Sorti début mars en salles (notamment au cinéma Armor à Rennes, rue d'Antrain, tous les jours jusqu'au 7 mars à 17h), le documentaire Sous peine d'innocence réalisé par Pierre Barnerias raconte une histoire de dingue. En 1981, dans un bar à hôtesses du Bronx, un coup de feu claque et tue un dealer. Après une enquête bâclée, la police arrête Severino Diaz, cubain qui a émigré en 1960 aux USA, réussi le rêve américain, mais qui menait depuis plusieurs années une vie dissolue. Mal défendu par un commis d'office bien qu'il criait son innocence, il a été condamné à quinze ans de prison pour meurtre. Entre-temps, le coupable du crime avait été arrêté en train de commettre un kidnapping, avec la même arme qui a servi au meurtre. Mais il a passé un accord avec la justice : être expulsé vers son pays une fois sa peine pour kidnapping purgée. Il n'a jamais été jugé pour le meurtre.
Une fois sa peine purgée, il demande à être libéré. Mais la commission de libération, constatant qu'il refuse toujours de reconnaître sa culpabilité, le condamne à nouveau à deux ans de prison. Puis deux ans à la nouvelle échéance, et ainsi de suite. Il clame toujours son innocence. « Un mot : coupable, il est libre. Non coupable, il reprend deux ans ». Dans son documentaire très touchant, Pierre Barnerias raconte l'obstination d'un homme, soutenu par un autre : l'aumônier de sa prison, un prêtre ouvrier français, originaire de l'Aveyron, le père Pierre Raphaël. Mais aussi l'acharnement d'un système américain en panne, où il « vaut mieux être riche et coupable que pauvre et innocent ».
Un peu longuet, le film est en apparence maillé par les grilles. Les grilles qui s'abattent devant Time Square, celles sur lesquelles la caméra s'attarde - gâche, pêne, verrou - celles qui sont dessinées, et qui se transfigurent. Ces grilles de lecture deviennent un pont. Un pont entre la France et l'Amérique, car avec une pincée de francophonie, de gastronomie aussi - l'ami cuisinier du prêtre - et d'Aveyron, la terre d'origine de prêtre Pierre Raphaël, né à Millau.
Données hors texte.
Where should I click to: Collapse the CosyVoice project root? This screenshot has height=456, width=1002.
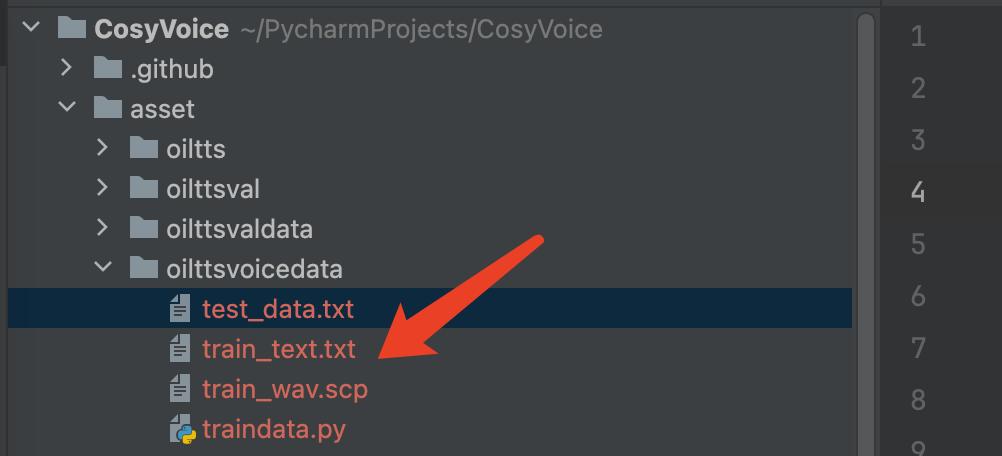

Dès qu'il a été libéré de son contrôle judiciaire - sept longues années après sa libération, Severino Diaz est allé en France, à Lodève, retrouver son ami prêtre. Et c'est en l'ancienne cathédrale de Lodève que sont tournés les seuls plans du documentaire qui le sont dans une église. Les seuls où transparaît réellement la vraie trame du film. « Y penser toujours, n'en parler jamais », comme l'Alsace-Lorraine de 1870 à 1914. Même si elle n'est pas formellement revendiquée, elle irrigue le documentaire et la vie de Severino Diaz : la Foi. La Foi qui sauve, celle qui libère, qui rend au monde, qui ressuscite, qui soulève, qui brise les barrières et les barreaux .
Certes, on pourra remarquer que l'injustice, si criante soit-elle, de cas individuels ne saurait remettre l'utilité sociale majeure des institutions judiciaire et carcérale, surtout dans un monde où tout repère se perd. Si discréditée et critiquée soit-elle, il ne reste guère que l'institution judiciaire pour tenter de rappeler le bien commun et de tenir la norme sociale, deux notions qui sont passées de mode, enfoncées par les vagues de bons sentiments dont ce film n'est pas exempt.
Avec l'élection de Trump en toile de fond - et le retour des préjugés séculaires entretenus dans les médias européens sur les Etats-Unis et leurs habitants, ces fameux rednecks qu'on pourrait croire, à lire la presse mainstream, armés comme des croiseurs de guerre, tirant sur tout ce qui bouge (surtout si ce n'est pas blanc), pourvus d'un accent à couper au couteau, votant facho, buvant des litres de whisky frelaté et s'adonnant à la pendaison de noirs sous le clair de lune en Alabama, ce film tombe à pic pour être récupéré.
Dans ce cas là, ne doutons pas, les bons sentiments et l'émotion ne seront pas oubliés, mais la dimension centrale de la Foi, trop encombrante pour les contempteurs de Trump, passera à l'as. Ne serait-ce que parce que la Foi qui libère rappelle aux libéraux-libertaires de tous horizons qu'elle peut aussi briser la prison qu'ils ont dressé autour du peuple français.